Quote exactly and only this range of lines in the data below: the line that holds "is (723, 545)." to the line that holds "Open the Chat icon in sidebar", both included.

START Records supplied

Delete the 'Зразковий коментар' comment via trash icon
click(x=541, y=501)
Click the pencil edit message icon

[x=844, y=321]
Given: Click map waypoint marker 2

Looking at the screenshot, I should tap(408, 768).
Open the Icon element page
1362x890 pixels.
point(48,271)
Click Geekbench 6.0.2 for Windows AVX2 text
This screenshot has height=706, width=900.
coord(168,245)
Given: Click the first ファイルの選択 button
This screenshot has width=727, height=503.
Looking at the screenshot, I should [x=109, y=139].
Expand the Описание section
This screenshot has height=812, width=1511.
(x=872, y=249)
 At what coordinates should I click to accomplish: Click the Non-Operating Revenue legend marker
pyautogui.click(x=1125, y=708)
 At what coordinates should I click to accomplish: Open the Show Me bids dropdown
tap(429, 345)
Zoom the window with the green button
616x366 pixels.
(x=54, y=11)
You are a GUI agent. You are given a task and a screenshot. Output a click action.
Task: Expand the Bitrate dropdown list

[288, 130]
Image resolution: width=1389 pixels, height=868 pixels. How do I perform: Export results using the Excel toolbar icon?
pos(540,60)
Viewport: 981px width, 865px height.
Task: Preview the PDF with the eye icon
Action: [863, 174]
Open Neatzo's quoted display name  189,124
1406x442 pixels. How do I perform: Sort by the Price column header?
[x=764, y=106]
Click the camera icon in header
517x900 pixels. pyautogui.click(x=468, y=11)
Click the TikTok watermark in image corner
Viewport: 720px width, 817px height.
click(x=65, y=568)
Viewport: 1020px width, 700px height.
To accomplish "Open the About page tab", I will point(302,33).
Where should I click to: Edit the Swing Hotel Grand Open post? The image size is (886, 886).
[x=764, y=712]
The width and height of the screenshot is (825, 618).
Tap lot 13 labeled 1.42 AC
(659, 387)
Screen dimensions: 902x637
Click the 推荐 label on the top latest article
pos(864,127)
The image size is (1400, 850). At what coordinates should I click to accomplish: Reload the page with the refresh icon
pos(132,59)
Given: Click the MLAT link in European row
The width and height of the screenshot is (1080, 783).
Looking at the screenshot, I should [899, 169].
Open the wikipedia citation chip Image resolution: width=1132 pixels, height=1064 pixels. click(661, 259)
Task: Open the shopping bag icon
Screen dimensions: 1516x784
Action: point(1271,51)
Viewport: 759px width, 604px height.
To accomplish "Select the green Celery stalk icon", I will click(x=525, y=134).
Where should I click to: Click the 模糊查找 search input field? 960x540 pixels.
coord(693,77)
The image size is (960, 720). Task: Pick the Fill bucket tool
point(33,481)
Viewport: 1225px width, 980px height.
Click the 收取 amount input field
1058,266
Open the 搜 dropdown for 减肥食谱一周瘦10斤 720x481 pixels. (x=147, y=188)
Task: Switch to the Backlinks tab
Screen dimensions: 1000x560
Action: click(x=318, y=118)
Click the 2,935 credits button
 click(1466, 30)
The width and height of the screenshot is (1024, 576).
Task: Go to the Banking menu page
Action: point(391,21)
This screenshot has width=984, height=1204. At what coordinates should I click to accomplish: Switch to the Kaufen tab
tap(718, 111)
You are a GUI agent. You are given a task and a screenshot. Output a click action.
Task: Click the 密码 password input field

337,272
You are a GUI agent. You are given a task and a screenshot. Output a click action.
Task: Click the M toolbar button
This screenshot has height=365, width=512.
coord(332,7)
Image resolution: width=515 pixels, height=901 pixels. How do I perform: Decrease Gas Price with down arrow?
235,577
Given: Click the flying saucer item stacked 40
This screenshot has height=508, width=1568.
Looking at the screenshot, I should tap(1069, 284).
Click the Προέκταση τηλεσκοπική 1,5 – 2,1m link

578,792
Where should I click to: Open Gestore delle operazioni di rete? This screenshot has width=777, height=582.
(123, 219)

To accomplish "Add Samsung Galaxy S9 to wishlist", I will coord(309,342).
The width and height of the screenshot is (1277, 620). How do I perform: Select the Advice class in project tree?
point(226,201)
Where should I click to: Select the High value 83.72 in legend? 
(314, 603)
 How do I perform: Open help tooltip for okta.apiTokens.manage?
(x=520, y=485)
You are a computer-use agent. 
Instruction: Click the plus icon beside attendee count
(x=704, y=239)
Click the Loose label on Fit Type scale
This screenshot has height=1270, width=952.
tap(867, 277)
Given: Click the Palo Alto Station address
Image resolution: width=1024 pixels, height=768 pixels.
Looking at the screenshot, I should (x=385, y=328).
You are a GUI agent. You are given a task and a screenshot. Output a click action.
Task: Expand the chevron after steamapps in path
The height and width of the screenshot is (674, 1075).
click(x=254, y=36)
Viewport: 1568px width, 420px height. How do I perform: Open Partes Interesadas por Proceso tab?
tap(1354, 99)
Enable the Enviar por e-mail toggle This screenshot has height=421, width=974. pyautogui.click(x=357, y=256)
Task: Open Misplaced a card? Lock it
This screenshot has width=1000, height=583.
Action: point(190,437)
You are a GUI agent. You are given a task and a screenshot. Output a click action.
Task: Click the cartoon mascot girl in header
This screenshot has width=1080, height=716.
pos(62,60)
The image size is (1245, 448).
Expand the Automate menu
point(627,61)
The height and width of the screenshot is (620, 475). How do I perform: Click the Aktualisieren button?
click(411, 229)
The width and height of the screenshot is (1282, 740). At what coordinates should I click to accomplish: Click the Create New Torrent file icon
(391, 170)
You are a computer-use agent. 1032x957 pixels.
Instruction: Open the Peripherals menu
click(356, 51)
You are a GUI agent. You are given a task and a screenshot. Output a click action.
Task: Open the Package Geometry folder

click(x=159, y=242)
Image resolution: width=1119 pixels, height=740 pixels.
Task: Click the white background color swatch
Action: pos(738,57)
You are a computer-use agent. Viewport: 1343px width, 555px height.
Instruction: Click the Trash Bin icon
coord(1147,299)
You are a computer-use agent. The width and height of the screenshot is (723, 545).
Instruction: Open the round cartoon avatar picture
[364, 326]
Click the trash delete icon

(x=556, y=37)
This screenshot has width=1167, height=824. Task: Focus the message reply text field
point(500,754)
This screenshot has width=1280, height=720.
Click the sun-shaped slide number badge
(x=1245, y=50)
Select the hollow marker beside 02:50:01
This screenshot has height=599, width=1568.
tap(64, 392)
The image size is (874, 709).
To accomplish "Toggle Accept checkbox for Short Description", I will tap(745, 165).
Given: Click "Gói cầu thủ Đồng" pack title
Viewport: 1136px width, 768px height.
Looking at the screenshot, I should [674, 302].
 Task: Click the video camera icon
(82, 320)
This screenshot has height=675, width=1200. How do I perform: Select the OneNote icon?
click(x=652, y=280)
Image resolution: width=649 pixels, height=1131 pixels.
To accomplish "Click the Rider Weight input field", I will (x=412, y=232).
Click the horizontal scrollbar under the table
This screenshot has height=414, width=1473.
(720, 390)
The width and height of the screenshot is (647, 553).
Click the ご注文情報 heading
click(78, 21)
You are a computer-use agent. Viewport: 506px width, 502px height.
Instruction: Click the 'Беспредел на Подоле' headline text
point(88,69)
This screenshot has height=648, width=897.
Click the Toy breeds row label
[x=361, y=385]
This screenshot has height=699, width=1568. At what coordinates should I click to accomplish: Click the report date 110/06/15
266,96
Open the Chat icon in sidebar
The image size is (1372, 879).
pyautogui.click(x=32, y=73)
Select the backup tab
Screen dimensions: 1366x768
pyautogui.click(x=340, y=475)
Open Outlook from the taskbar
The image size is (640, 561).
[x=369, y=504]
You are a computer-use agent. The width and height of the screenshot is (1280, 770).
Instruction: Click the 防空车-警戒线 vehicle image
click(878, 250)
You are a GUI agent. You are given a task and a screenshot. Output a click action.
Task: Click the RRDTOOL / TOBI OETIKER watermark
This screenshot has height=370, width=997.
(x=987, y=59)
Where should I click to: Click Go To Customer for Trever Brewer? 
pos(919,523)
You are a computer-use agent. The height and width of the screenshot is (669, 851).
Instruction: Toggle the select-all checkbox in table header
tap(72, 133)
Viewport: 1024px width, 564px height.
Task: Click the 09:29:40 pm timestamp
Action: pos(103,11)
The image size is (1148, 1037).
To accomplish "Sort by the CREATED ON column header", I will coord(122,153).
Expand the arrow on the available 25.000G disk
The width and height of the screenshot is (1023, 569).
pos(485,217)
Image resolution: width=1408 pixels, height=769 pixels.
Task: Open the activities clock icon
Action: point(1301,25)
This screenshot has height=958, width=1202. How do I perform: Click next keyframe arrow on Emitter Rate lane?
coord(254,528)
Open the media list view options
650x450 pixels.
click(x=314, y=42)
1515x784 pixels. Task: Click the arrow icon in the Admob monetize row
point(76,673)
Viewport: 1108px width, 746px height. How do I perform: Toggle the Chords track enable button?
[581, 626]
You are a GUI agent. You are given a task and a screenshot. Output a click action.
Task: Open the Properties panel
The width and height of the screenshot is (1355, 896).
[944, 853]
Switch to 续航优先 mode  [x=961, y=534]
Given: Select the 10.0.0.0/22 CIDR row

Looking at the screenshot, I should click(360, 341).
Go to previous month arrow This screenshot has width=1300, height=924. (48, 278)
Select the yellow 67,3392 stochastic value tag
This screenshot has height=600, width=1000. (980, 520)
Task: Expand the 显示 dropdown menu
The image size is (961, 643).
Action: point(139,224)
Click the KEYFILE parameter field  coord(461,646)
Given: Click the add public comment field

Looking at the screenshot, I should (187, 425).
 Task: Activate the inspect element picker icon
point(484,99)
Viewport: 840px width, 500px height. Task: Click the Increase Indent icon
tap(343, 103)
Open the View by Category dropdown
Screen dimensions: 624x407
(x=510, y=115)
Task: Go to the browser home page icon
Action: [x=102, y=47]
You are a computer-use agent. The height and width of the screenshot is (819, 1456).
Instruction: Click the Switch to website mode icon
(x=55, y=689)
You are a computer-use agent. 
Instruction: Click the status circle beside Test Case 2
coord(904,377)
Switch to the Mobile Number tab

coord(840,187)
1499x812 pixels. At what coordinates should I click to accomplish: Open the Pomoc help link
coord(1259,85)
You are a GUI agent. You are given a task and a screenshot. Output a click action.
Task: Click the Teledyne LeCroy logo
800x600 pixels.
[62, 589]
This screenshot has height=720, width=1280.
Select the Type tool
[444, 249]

END Records supplied

Exercise response =
You are a computer-use agent. The width and height of the screenshot is (723, 545).
Instruction: Open the round cartoon avatar picture
[364, 326]
Click the trash delete icon

(x=556, y=37)
This screenshot has width=1167, height=824. Task: Focus the message reply text field
point(500,754)
This screenshot has width=1280, height=720.
Click the sun-shaped slide number badge
(x=1245, y=50)
Select the hollow marker beside 02:50:01
This screenshot has height=599, width=1568.
tap(64, 392)
The image size is (874, 709).
To accomplish "Toggle Accept checkbox for Short Description", I will tap(745, 165).
Given: Click "Gói cầu thủ Đồng" pack title
Viewport: 1136px width, 768px height.
Looking at the screenshot, I should [674, 302].
 Task: Click the video camera icon
(82, 320)
This screenshot has height=675, width=1200. How do I perform: Select the OneNote icon?
click(x=652, y=280)
Image resolution: width=649 pixels, height=1131 pixels.
To accomplish "Click the Rider Weight input field", I will (x=412, y=232).
Click the horizontal scrollbar under the table
This screenshot has height=414, width=1473.
(720, 390)
The width and height of the screenshot is (647, 553).
Click the ご注文情報 heading
click(78, 21)
You are a computer-use agent. Viewport: 506px width, 502px height.
Instruction: Click the 'Беспредел на Подоле' headline text
point(88,69)
This screenshot has height=648, width=897.
Click the Toy breeds row label
[x=361, y=385]
This screenshot has height=699, width=1568. At what coordinates should I click to accomplish: Click the report date 110/06/15
266,96
Open the Chat icon in sidebar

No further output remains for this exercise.